Over the years I’ve been lucky enough to fill in many of the gaps in my personal list of significant cars I’d like to drive, including a fair number of the ones I lusted after – but couldn’t get close to – when I was a kid.
Until recently the E30 BMW M3 was right at the top of the wish list. I had sat in several, and even been driven across rural Cambridgeshire at serious speed in a shabby example imported from Germany. But until a few weeks ago, when we filmed our M3 versus M3 video, I’d never been lucky enough to get behind the wheel of one.
I’ve got to admit that I’ve been underwhelmed by my experience of lots of old stagers in the past, especially those that have seen their original performance diminished by subsequent power battles.
But the E30, a particularly original example owned by a genuine enthusiast called John, was a revelation: it really was one of the purest-driving cars I’ve ever experienced. Spot-on steering, perfect throttle response and a chassis you can lean to the limit in confidence, without any need for the electronic nannying of a modern performance car.
I know there’s no chance that BMW is going to take the next M3 back to the basic level of the original.

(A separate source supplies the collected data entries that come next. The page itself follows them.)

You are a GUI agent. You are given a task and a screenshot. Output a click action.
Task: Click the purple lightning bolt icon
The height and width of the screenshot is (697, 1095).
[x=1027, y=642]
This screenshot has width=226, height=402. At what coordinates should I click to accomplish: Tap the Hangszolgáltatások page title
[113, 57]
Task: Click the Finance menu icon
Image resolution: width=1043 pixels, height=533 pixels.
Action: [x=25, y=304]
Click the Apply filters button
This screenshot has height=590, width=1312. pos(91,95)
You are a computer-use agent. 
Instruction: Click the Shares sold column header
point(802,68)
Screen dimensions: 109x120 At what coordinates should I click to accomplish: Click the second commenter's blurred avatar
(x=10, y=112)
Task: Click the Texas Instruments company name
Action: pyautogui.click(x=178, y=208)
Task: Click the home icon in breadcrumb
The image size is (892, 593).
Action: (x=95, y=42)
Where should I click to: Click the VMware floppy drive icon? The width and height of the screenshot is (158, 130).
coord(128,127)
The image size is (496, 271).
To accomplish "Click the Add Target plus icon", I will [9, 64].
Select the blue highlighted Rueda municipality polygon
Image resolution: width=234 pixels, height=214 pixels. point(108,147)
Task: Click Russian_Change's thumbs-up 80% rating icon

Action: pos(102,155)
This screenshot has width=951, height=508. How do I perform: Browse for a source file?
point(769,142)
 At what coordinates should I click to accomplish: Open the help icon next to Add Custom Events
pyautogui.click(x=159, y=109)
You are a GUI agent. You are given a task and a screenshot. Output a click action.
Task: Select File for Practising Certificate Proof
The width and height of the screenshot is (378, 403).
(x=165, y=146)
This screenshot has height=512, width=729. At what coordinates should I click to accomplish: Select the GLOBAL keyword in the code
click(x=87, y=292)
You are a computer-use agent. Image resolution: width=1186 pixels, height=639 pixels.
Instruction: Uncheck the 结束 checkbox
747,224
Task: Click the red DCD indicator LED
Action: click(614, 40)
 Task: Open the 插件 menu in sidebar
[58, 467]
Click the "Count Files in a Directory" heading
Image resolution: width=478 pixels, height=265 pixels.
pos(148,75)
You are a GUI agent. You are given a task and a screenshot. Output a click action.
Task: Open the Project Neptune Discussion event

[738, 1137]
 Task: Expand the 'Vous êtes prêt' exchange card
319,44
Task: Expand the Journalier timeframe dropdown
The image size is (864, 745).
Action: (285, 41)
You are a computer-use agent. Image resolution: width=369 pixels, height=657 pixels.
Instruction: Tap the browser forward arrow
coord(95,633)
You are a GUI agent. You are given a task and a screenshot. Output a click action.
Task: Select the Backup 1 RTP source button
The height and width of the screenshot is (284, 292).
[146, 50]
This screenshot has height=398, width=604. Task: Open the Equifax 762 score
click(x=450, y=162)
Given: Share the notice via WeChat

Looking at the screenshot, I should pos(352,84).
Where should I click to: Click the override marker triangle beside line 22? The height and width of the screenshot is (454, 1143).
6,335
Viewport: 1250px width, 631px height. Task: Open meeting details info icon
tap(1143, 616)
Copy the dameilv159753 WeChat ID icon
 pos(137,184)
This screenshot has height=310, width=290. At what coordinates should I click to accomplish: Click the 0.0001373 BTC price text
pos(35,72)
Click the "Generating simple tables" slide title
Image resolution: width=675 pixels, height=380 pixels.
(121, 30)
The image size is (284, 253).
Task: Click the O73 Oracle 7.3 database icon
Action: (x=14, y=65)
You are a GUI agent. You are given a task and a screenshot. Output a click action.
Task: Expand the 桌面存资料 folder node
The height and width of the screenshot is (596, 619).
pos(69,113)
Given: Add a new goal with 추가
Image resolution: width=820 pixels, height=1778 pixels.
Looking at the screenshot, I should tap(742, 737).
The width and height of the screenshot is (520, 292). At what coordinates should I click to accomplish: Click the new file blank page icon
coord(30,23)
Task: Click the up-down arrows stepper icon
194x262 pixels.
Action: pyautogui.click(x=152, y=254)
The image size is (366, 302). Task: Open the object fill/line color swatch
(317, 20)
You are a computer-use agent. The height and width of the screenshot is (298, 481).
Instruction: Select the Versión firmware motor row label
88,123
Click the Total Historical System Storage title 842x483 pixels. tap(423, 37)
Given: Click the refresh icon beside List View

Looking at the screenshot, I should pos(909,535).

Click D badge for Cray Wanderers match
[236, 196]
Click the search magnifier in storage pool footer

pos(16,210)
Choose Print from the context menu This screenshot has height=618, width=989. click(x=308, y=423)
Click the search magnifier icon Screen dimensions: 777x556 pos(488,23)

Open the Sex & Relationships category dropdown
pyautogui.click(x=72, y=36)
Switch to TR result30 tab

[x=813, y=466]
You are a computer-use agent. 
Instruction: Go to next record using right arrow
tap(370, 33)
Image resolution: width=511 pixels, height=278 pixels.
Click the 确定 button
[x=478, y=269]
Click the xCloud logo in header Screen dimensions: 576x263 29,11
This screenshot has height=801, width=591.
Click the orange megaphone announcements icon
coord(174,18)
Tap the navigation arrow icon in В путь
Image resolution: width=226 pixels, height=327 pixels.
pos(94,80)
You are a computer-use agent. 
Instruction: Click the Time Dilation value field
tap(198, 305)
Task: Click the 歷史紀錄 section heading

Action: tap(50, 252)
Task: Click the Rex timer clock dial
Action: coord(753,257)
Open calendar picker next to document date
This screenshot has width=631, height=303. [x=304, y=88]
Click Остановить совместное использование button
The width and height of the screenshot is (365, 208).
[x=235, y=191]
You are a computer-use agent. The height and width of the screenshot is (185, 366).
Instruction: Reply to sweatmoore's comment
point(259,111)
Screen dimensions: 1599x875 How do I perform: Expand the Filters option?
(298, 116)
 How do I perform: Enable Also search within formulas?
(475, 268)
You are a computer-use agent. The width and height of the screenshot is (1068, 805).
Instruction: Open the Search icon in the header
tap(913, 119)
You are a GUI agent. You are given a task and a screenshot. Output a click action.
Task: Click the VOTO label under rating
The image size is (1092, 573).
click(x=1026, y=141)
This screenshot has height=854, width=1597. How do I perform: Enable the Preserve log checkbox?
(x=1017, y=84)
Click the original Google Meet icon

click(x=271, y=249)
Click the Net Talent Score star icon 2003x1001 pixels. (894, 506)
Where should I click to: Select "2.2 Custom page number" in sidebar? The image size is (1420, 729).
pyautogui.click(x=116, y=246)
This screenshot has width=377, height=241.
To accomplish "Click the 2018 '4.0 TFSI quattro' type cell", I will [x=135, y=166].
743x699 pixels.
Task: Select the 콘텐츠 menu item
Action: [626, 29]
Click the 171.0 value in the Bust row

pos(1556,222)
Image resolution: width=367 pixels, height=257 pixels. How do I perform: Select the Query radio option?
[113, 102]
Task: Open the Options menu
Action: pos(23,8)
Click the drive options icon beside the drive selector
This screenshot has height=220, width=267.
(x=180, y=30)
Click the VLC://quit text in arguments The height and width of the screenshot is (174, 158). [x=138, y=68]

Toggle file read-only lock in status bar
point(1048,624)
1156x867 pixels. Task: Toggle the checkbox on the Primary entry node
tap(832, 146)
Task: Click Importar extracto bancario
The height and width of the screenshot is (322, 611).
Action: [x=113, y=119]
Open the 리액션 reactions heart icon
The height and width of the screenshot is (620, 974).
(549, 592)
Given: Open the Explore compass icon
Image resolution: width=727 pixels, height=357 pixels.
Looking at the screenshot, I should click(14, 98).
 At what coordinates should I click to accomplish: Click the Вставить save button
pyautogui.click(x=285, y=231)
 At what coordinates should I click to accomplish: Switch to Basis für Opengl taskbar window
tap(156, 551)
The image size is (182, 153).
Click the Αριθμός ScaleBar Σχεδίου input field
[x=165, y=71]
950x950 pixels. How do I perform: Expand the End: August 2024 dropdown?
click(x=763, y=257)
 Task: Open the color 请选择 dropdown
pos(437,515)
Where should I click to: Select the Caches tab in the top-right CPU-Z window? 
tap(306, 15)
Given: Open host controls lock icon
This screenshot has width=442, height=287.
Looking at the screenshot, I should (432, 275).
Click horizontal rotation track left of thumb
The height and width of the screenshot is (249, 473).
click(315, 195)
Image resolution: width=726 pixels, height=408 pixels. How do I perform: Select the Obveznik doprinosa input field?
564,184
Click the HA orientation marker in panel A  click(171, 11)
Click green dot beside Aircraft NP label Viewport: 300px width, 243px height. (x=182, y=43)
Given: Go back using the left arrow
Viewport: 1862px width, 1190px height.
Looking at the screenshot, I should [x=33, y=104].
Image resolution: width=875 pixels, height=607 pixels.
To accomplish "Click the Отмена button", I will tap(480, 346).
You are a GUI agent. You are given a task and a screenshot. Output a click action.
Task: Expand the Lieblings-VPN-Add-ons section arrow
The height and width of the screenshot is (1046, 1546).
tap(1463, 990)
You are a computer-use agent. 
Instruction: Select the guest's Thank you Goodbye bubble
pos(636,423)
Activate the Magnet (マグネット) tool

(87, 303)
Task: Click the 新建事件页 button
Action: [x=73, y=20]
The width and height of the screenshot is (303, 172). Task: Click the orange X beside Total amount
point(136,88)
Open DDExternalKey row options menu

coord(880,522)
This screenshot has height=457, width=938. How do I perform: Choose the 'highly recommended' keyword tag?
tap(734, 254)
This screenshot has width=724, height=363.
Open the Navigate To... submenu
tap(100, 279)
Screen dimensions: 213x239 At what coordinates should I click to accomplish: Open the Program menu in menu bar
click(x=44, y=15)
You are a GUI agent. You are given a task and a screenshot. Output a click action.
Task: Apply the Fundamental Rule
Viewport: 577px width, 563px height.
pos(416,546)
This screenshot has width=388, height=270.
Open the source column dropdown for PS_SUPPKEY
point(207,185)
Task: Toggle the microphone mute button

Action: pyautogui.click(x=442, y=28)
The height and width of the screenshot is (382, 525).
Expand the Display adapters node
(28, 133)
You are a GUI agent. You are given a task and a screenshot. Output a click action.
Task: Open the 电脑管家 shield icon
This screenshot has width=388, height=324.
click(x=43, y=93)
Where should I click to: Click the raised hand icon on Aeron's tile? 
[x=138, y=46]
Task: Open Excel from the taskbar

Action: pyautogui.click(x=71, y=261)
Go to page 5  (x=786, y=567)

But there’s also no doubting that, when you drive the current M3 and its great grandfather back-to-back, the modern car comes across as crushingly competent but aloof and uninvolving.
We should all take comfort from the fact that successive generations of the M3 have tended to cycle between good and underwhelming. I’m not saying the current iteration is a bad car, but by stripping out some weight and complexity there’s no doubt that the next one could be a whole lot better.